Les 9 et 10 novembre 1938 un événement va accélérer cet acharnement contre les Juifs : la nuit de cristal (Kristallnacht). Ce pogrom a été présenté par les Nazis comme une réaction spontanée de la population à la mort d’Ernst vom Rath, un secrétaire de l’ambassade allemande à Paris, grièvement blessé par un jeune juif polonais d’origine allemande. En réalité, ces agressions contre les Juifs sont organisées par l’Etat. Sur tout le territoire allemand près de 200 synagogues furent détruites ainsi que 7500 commerces et entreprises gérés par des Juifs et une centaine de Juifs furent assassinés. La nuit de Cristal fait partie des prémices de la Shoah. Les Juifs sont contraints de payer des amendes de plus d’un milliard pour les dégâts causés. Une semaine plus tard, le Reich expulse tous les enfants juifs des écoles publiques.

En septembre 1939, la seconde guerre mondiale éclate. La bataille de France débute en mai 1940 et la France est envahie en quelques semaines, le 22 juin l’armistice est signé. Les forces allemandes occupent la moitié nord de la France et au sud de la Loire le territoire est gouverné par le régime de Vichy qui collabore avec les Nazis.

Le gouvernement de Vichy applique une politique antisémite assez semblable à celle de l’Allemagne : perte de la nationalité, interdiction de faire certains métiers, port de l’étoile jaune etc.

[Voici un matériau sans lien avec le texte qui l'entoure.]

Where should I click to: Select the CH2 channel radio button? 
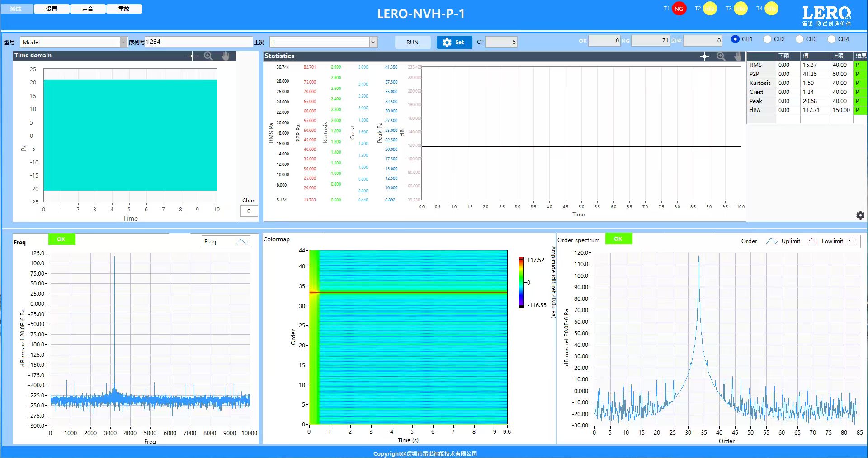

Un événement capital va entraîner la mise en place d’une extermination systématique et à grande échelle de tous les Juifs d’Europe : la solution finale. Si dès son arrivée au pouvoir en 1933, Hitler voulait le départ de tous les Juifs des territoires allemands, en janvier 1942 est mise en place une organisation industrielle pour l’extermination des Juifs. Un des principaux artisans de la solution finale est Reinhard Heydrich qui avait déjà organisé la nuit de cristal et le massacre planifié de l’élite polonaise et des Juifs polonais. On peut rappeler qu’entre septembre 1939 et le printemps 1940, les exécutions par arme à feu ou gaz d’échappement font 60 000 victimes dans ce qui sera la première étape de la Shoah polonaise. Au début de l’opération Barbarossa en juin 1941, les armées allemandes avancent rapidement vers l’est dans de vastes territoires où vivent de nombreux Juifs, ces derniers sont systématiquement massacrés. Un des plus terribles massacres est celui qui eut lieu à Babi Yar, près de Kiev, où en deux jours, 29 et 30 septembre 1941, 34 000 Juifs furent assassinés.  Soucieux d’épargner le moral des tueurs qui exécutaient à la chaîne les Juifs, on organise les premiers camps (Chelmno) d’extermination sous l’autorité de Himmler. Par ailleurs, Göring confie à Heydrich « la tâche d’organiser la solution tant désirée du problème juif ». Heydrich organise la conférence de Wannsee le 20 janvier 1942 dans la villa Marlier près de Berlin. Cette conférence ne dure que deux heures mais aura un impact extrêmement important pour le sort de millions de Juifs à travers l’Europe. En effet, elle entérine le contrôle total de la SS sur la mise en œuvre de l’extermination du peuple juif, et Heyrich obtient la collaboration sans entrave de l’appareil de l’Etat et du parti nazi. La rafle du Vel d’Hiv est la conséquence directe de la mise en place de cette politique.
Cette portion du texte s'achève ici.